An approach that is commonly used for calculating the retention time of a compound in GC departs from the thermodynamic properties ΔH, ΔS and ΔCp of phase change (from mobile to stationary). Such properties can be estimated by using experimental retention time data, which results in a non-linear regression problem for non-isothermal temperature programs. As shown in this work, the surface of the objective function (approximation error criterion) on the basis of thermodynamic parameters can be divided into three clearly defined regions, and solely in one of them there is a possibility for the global optimum to be found. The main contribution of this study was the development of an algorithm that distinguishes the different regions of the error surface and its use in the robust initialization of the estimation of parameters ΔH, ΔS and ΔCp.

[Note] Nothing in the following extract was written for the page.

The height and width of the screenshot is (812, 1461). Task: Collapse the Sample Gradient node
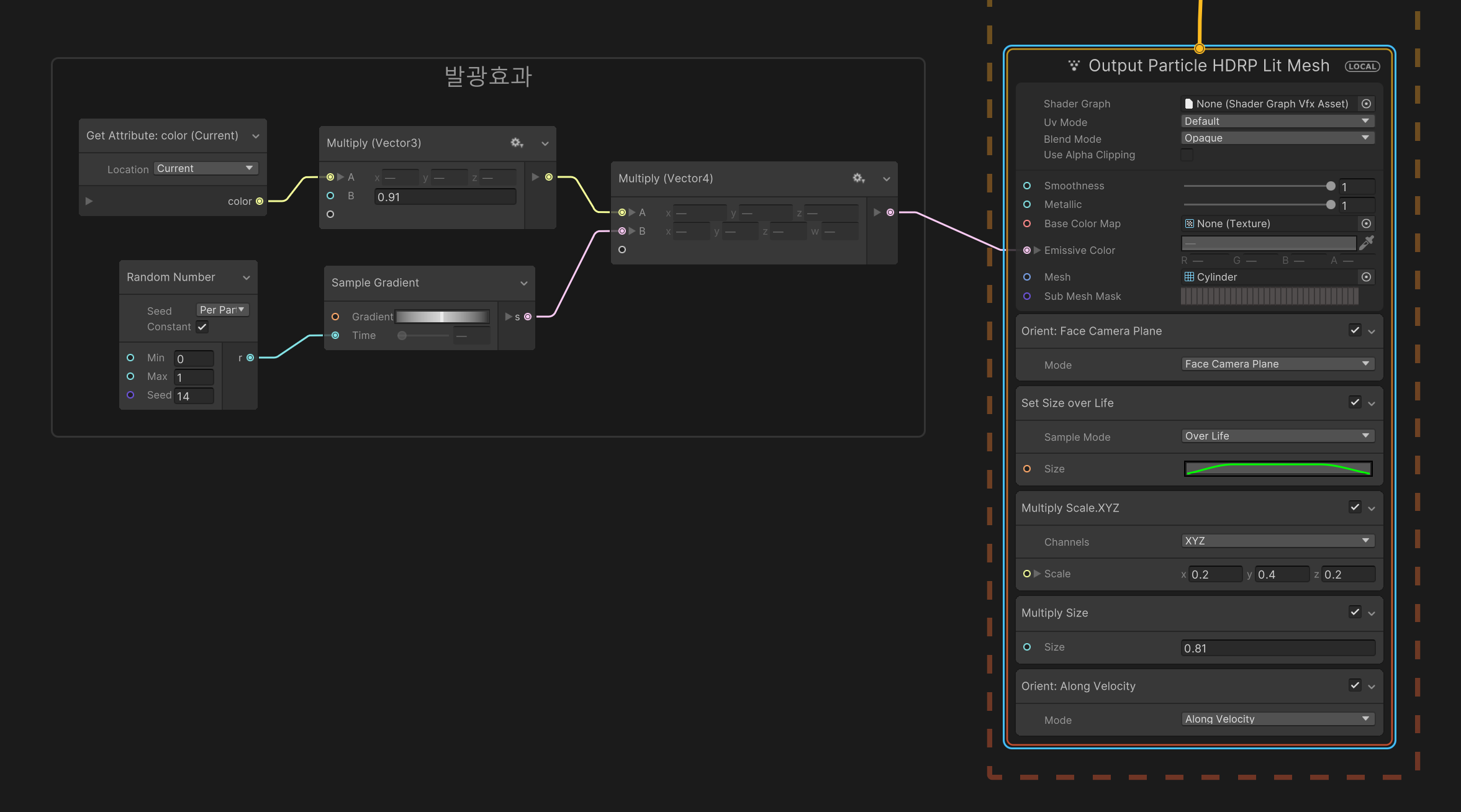tap(523, 283)
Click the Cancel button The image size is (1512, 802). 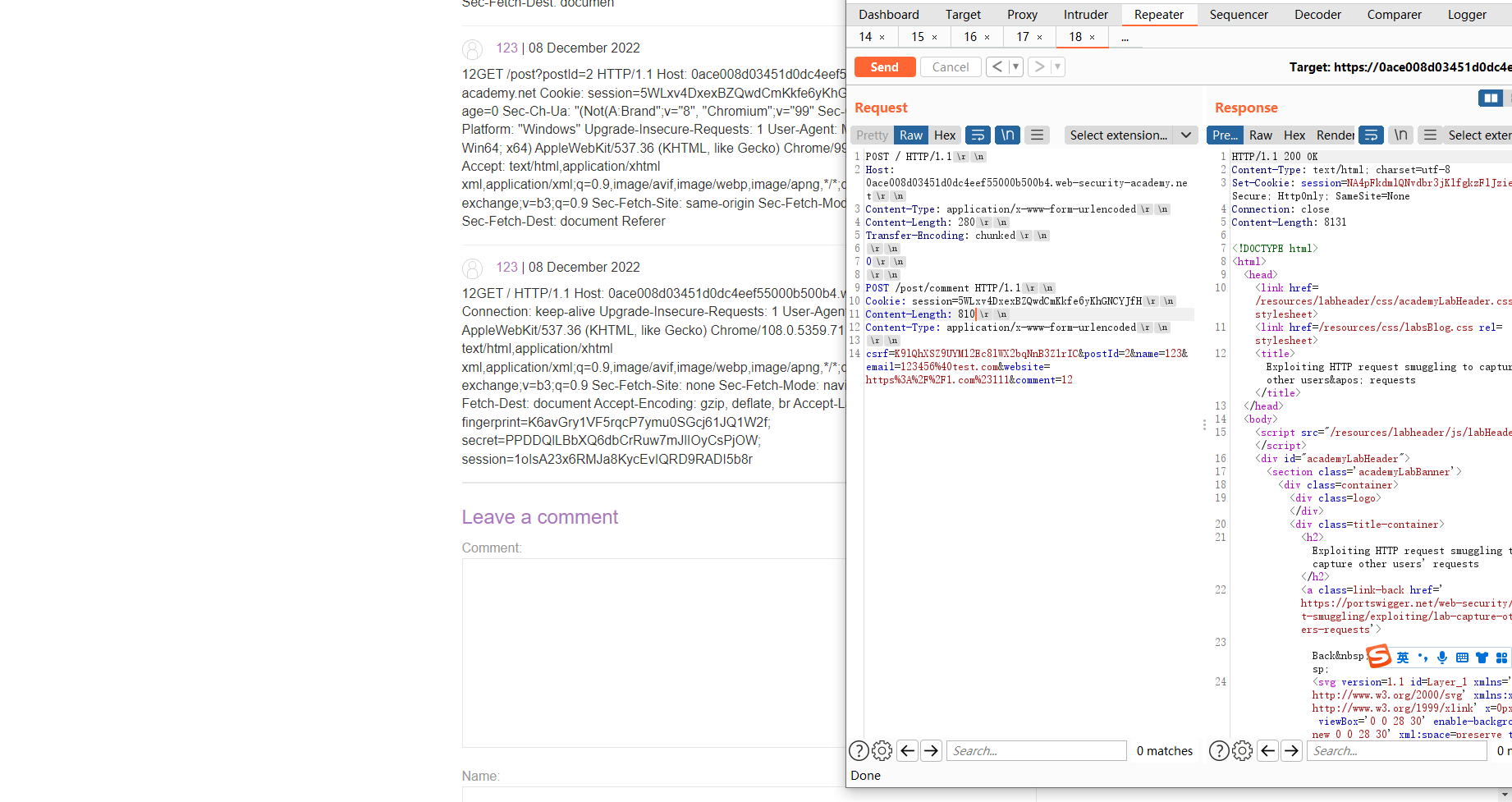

Robust estimation of thermodynamic parameters (ΔH, ΔS and ΔCp) for prediction of retention time in gas chromatography - Part II (Application).

For this work, an analysis of parameter estimation for the retention factor in GC model was performed, considering two different criteria: sum of square error, and maximum error in absolute value; relevant statistics are described for each case. The main contribution of this work is the implementation of an initialization scheme (specialized) for the estimated parameters, which features fast convergence (low computational time) and is based on knowledge of the surface of the error criterion. In an application to a series of alkanes, specialized initialization resulted in significant reduction to the number of evaluations of the objective function (reducing computational time) in the parameter estimation. The obtained reduction happened between one and two orders of magnitude, compared with the simple random initialization.

Fast and accurate numerical method for predicting gas chromatography retention time.

Predictive modeling for gas chromatography compound retention depends on the retention factor (ki) and on the flow of the mobile phase. Thus, different approaches for determining an analyte ki in column chromatography have been developed. The main one is based on the thermodynamic properties of the component and on the characteristics of the stationary phase. These models can be used to estimate the parameters and to optimize the programming of temperatures, in gas chromatography, for the separation of compounds. Different authors have proposed the use of numerical methods for solving these models, but these methods demand greater computational time. Hence, a new method for solving the predictive modeling of analyte retention time is presented. This algorithm is an alternative to traditional methods because it transforms its attainments into root determination problems within defined intervals. The proposed approach allows for tr calculation, with accuracy determined by the user of the methods, and significant reductions in computational time; it can also be used to evaluate the performance of other prediction methods.